(Stored dataset items)

+--

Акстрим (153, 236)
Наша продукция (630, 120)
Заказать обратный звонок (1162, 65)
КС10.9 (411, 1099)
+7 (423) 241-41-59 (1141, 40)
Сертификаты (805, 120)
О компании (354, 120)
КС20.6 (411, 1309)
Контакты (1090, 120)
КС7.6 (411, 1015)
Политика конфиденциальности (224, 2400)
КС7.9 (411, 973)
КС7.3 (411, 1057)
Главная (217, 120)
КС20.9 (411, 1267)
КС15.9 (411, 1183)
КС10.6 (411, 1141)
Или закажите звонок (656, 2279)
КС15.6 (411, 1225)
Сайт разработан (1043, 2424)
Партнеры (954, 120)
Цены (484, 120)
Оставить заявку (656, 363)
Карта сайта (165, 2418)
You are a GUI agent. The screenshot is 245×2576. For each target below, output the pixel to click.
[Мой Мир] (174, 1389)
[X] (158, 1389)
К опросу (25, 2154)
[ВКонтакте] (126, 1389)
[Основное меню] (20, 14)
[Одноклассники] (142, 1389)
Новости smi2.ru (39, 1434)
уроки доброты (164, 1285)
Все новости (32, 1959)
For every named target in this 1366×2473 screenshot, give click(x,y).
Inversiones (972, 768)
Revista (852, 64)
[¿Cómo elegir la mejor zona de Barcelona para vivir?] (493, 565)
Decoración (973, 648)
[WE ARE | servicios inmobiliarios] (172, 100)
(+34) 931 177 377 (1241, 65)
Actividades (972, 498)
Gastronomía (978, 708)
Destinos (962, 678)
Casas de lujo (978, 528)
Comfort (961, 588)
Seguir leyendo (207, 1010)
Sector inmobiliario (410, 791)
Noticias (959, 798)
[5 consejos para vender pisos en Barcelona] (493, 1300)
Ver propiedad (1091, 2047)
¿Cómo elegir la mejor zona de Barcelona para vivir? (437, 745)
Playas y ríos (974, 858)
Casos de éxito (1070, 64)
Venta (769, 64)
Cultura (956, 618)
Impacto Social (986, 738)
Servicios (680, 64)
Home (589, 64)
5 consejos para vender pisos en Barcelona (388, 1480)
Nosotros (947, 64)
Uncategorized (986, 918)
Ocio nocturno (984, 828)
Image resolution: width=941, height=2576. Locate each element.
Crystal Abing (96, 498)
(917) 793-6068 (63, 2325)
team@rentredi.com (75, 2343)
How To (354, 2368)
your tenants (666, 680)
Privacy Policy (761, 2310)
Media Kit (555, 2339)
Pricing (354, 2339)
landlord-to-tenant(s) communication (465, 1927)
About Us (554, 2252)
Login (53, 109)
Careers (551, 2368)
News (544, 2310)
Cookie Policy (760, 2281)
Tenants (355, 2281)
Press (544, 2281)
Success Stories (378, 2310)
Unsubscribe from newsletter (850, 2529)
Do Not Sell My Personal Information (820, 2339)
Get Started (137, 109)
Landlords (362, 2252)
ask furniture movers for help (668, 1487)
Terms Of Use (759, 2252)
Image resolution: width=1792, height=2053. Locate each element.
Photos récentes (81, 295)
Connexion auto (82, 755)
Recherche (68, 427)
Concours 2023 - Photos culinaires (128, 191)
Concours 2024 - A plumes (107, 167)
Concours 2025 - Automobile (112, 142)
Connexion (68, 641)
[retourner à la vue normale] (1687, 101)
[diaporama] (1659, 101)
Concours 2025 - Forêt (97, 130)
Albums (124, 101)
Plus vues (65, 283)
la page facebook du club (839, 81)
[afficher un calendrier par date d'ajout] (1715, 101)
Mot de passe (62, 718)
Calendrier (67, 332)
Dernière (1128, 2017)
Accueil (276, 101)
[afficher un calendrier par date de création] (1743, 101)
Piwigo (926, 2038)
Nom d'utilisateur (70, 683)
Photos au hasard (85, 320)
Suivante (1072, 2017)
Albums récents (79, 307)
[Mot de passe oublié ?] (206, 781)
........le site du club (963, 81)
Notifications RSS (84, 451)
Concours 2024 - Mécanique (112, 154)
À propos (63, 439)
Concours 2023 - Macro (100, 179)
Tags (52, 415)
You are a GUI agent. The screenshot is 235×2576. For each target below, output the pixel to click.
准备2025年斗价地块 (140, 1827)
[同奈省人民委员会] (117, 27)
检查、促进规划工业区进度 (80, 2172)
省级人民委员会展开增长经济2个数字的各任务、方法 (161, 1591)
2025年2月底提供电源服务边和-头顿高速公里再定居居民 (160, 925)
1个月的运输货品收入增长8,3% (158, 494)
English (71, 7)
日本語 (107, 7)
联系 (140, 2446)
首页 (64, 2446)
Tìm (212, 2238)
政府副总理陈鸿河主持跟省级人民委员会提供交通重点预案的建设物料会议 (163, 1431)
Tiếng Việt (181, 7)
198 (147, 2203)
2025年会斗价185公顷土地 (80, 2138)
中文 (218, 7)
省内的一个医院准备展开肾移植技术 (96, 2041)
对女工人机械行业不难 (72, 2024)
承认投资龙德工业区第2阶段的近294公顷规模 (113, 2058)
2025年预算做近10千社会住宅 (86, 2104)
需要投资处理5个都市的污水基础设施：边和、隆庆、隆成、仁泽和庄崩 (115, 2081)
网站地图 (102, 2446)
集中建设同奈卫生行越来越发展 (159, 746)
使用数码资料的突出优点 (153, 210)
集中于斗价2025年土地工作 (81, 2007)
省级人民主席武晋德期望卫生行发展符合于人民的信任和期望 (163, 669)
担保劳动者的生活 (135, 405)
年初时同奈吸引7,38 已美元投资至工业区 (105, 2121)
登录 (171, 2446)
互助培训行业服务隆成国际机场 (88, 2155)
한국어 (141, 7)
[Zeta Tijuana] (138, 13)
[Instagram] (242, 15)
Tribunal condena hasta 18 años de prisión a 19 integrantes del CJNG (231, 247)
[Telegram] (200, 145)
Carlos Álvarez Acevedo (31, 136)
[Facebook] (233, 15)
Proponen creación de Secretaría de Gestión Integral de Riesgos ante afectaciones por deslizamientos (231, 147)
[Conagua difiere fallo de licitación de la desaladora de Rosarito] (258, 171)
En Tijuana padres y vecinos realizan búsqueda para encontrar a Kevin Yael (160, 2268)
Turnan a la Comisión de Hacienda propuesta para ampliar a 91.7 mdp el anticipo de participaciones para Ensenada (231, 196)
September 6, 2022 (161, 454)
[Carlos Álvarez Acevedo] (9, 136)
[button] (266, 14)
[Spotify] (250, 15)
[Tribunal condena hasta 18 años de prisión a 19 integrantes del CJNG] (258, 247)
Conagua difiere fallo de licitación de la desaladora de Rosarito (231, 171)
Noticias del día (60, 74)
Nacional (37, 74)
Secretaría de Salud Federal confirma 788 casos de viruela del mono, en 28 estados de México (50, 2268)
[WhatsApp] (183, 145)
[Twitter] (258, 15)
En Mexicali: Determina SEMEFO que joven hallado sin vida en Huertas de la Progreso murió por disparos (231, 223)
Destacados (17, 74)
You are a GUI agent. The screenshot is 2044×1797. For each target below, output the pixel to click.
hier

+--

Starting from the first line of the records above, retype each line exactly up to and including the one that contains "К опросу (25, 2154)", and nothing more.

Акстрим (153, 236)
Наша продукция (630, 120)
Заказать обратный звонок (1162, 65)
КС10.9 (411, 1099)
+7 (423) 241-41-59 (1141, 40)
Сертификаты (805, 120)
О компании (354, 120)
КС20.6 (411, 1309)
Контакты (1090, 120)
КС7.6 (411, 1015)
Политика конфиденциальности (224, 2400)
КС7.9 (411, 973)
КС7.3 (411, 1057)
Главная (217, 120)
КС20.9 (411, 1267)
КС15.9 (411, 1183)
КС10.6 (411, 1141)
Или закажите звонок (656, 2279)
КС15.6 (411, 1225)
Сайт разработан (1043, 2424)
Партнеры (954, 120)
Цены (484, 120)
Оставить заявку (656, 363)
Карта сайта (165, 2418)
You are a GUI agent. The screenshot is 245×2576. For each target below, output the pixel to click.
[Мой Мир] (174, 1389)
[X] (158, 1389)
К опросу (25, 2154)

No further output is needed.